T-mac takes a 3, short

Damon the rebound for the Blazers.

Blazers take a time out, 2:38 remaining.


----------



## Nightfly (Sep 24, 2002)

Damon misses a long 2,

McGrady the rebound for Orlando

Hunter dunks the ball

86-85 Blazers

Zach draws a foul from Howard, his 3rd.


----------



## obiwankenobi (Jan 31, 2004)

Theo rocks.


----------



## Nightfly (Sep 24, 2002)

Anderson hits a jumper

88-85 Blazers

Ratliff blocks another shot!!

Blazers the rebound!

Zach draws a foul from Howard again,

Zach going to the line for 2

Zach misses the first

Zach hits the second one.

Time out Orlando

89-85 Blazers.


----------



## QRICH (Feb 2, 2004)

8 blks for Theo!!!!!!


----------



## Samuel (Jan 1, 2003)

> Originally posted by <b>HearToTemptYou</b>!
> Anderson hits a jumper
> 
> 88-85 Blazers
> ...


wait, what happened?


----------



## Masbee (Dec 31, 2002)

Box score says Theo has 8 blocks.

Is that right?

EIGHT BLOCKS???


----------



## Nightfly (Sep 24, 2002)

Orlando with the ball

Howard hits a 10 foot jump shot

89-87 Blazers

Anderson hits a 20 footer!

91-87 Portland

Orlando wants a Time out!

28.3 seconds left


----------



## Focus (Feb 13, 2004)

Plz hold on for another 50sec
:yes:


----------



## Nightfly (Sep 24, 2002)

> Originally posted by <b>Masbee</b>!
> Box score says Theo has 8 blocks.
> 
> Is that right?
> ...


yes, 8 blocks.

Second most in team history.


----------



## Nightfly (Sep 24, 2002)

Orlando with the ball now.

T-mac takes a desperation 3, misses, (makes him 2-13 from 3 point land tonight)

Randolph with the rebound, he's fouled right away.

Randolph misses the first free throw

He hits the second.

92-87 Blazers

Time out Orlando.

21.2 seconds left


----------



## Focus (Feb 13, 2004)

Yahoo is so sloowww, we won the game yet?


----------



## Nightfly (Sep 24, 2002)

> Originally posted by <b>Focus</b>!
> Yahoo is so sloowww, we won the game yet?


It's not over yet.


----------



## Focus (Feb 13, 2004)

we should be save w/ 5pt lead. Go Blazer go


----------



## Nightfly (Sep 24, 2002)

Patterson into the game for Randolph

Ratliff blocks a T-mac shot, Out of bounds to Orlando.
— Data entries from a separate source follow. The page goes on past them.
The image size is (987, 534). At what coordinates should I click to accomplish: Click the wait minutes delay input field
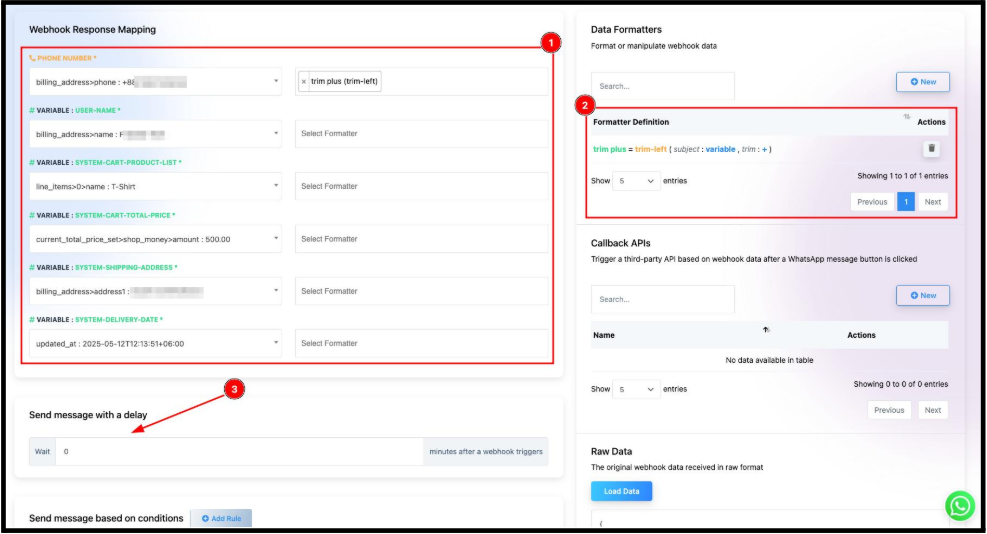pos(239,452)
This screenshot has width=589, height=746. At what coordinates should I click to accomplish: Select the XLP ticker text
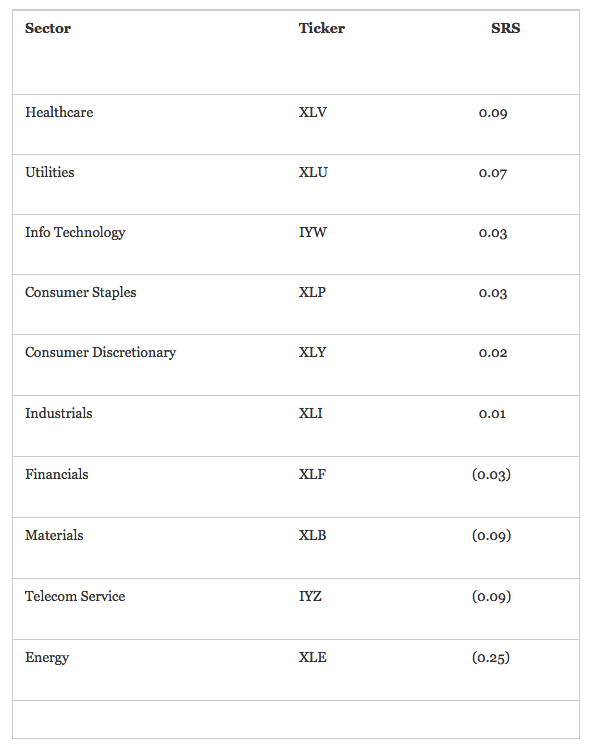(312, 292)
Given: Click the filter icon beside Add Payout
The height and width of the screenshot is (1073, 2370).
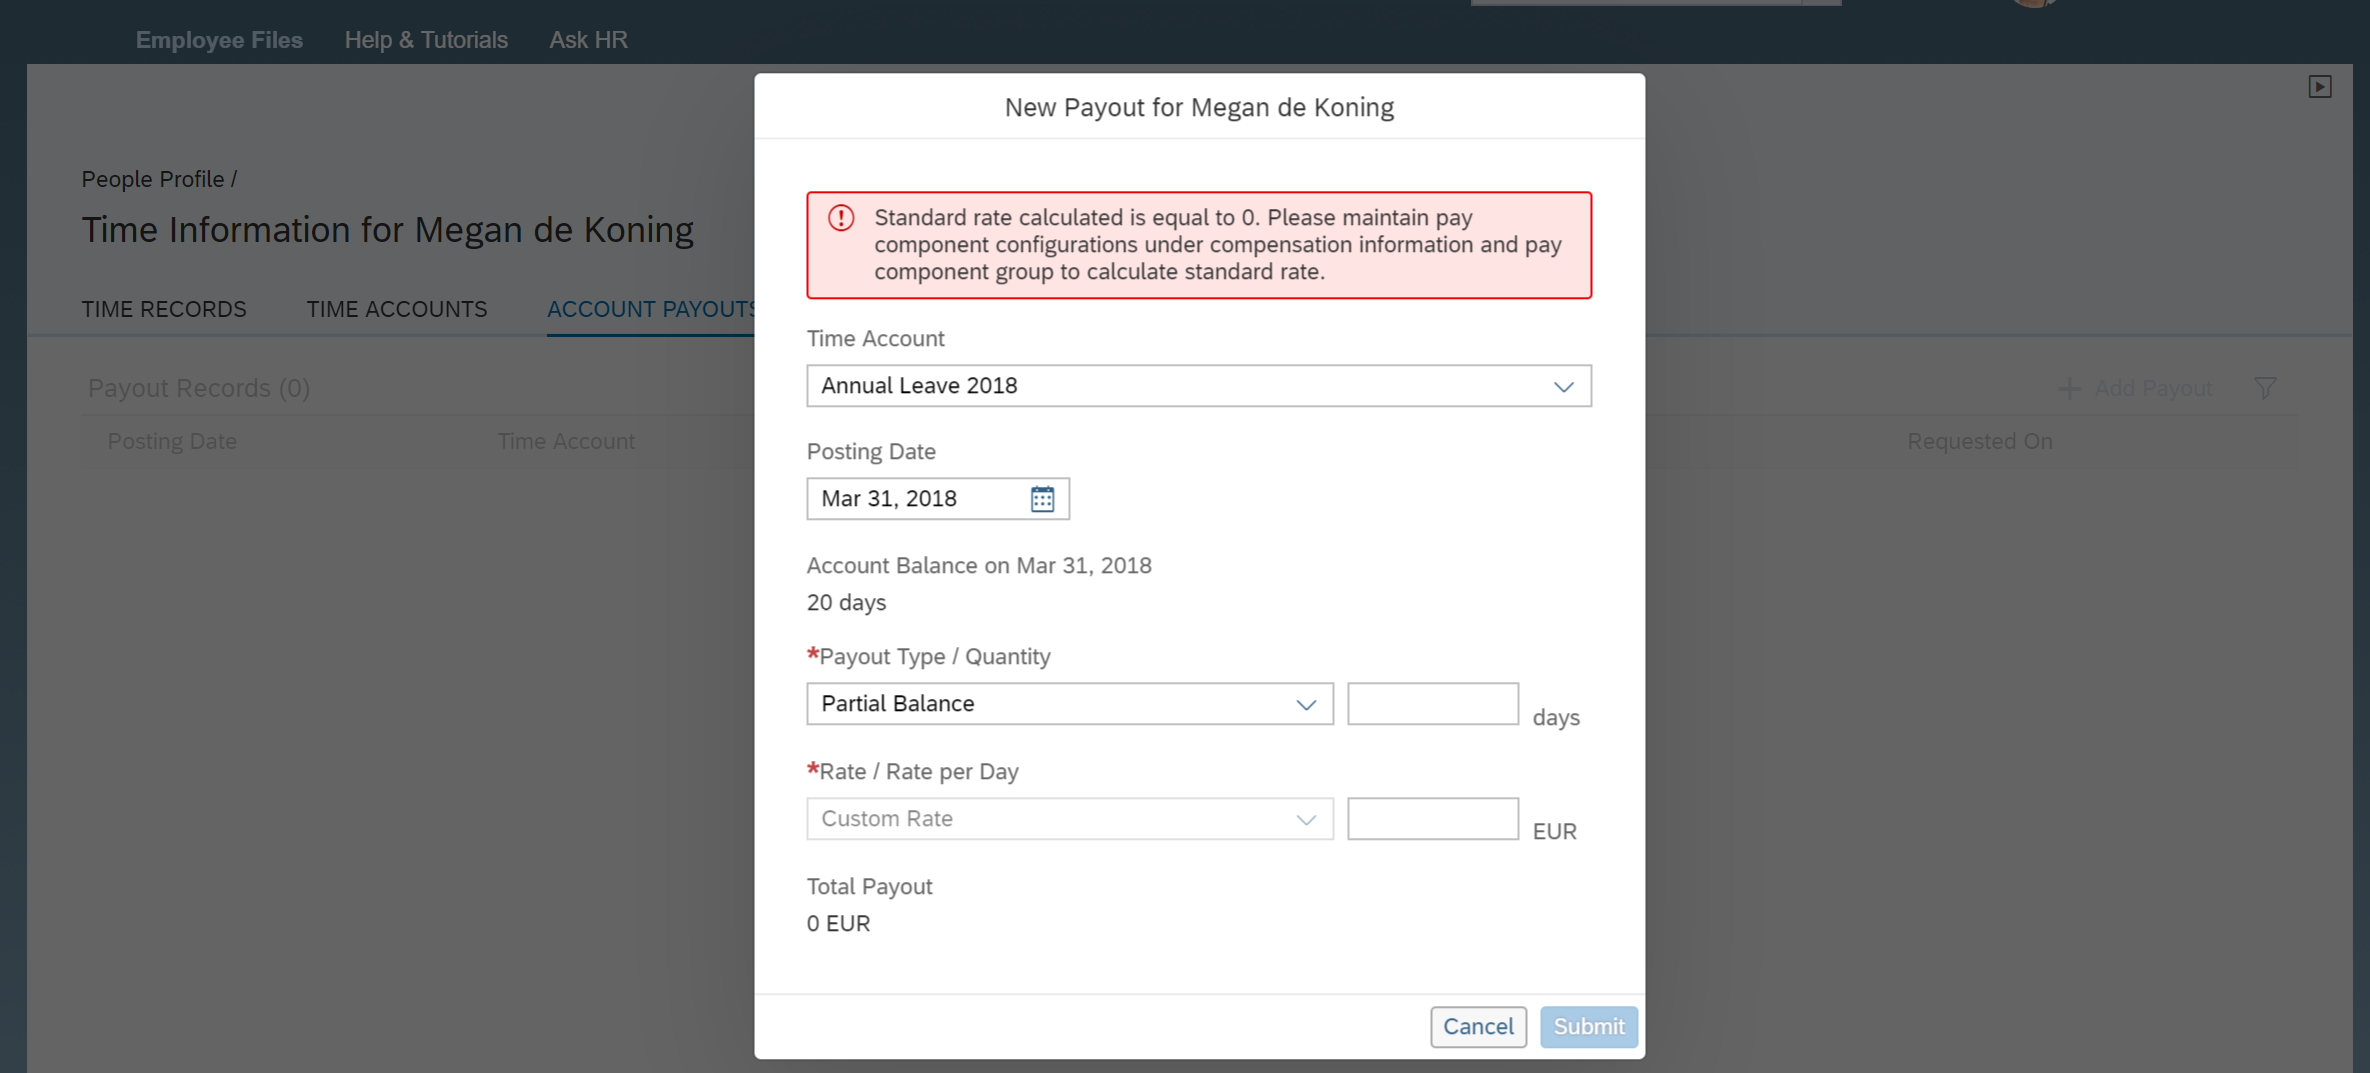Looking at the screenshot, I should (2266, 388).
Ratliff with 9 blocks, Ties the all time team record.

T-mac hits a jumper

92-89 Portland.

9.7 seconds left,

Anderson get's fouled right away.

He misses the first free throw.

He hits the second one.

Blazers commit a foul with 5.7 seconds left, it was the foul to give.

Stevenson hits a shot with 1.3 seconds left.

Time out Portland.

93-91 Portland


----------



## Masbee (Dec 31, 2002)

Don't tell me Theo got another block.

:rbanana: :banana: :vbanana: :bbanana:


----------



## Samuel (Jan 1, 2003)

Some Plus':

SAR with good numbers (14-8)
Damon almost with a triple double (17-9-9) *(and 4-7 3pt)*
Theo Ratliff with 9 Blocks
Randolph with another 20-10 (24-12)
DA with some clutch shots down the stretch.


----------



## Nightfly (Sep 24, 2002)

Randolph is fouled on the catch off the inbounds,

0.9 seconds left.

Zach misses the first!

Zach hits the second.

94-91 Portland

Orlando with no time outs

Blazers hold on, win in OT

Final score of 94-91.


----------



## Focus (Feb 13, 2004)

:rbanana: :banana: :vbanana: :bbanana: :clap: :rock: :rock: 

:twave: 

Way to go, we're alot closer to 8th now. Go work Blazers..


----------



## Masbee (Dec 31, 2002)

Boy, Blazers must be tired.

Missed a bunch of free throws and jumpers at the end to make it a lot harder than it had to be. Thankfully, so did the Magic.


----------



## Nightfly (Sep 24, 2002)

> Originally posted by <b>tblazrdude</b>!
> 
> 
> wait, what happened?


Was my play by play notation really that hard to understand?


----------



## JNice (Jul 13, 2002)

Good game. Derek Anderson en fuego at the end of the game. They won because of Anderson's great play and Orlando miserable game from the foul line ... oh, and Ratliff stuffing everything in sight. I always wished Steven Hunter would turn into a Ratliff .. obviously he is not there yet.


----------



## Blazerfan024 (Aug 15, 2003)

Great Game, Theo Is The Man!, And DA did some nice things at the right time.


----------



## Focus (Feb 13, 2004)

> Originally posted by <b>Masbee</b>!
> Boy, Blazers must be tired.
> 
> Missed a bunch of free throws and jumpers at the end to make it a lot harder than it had to be. Thankfully, so did the Magic.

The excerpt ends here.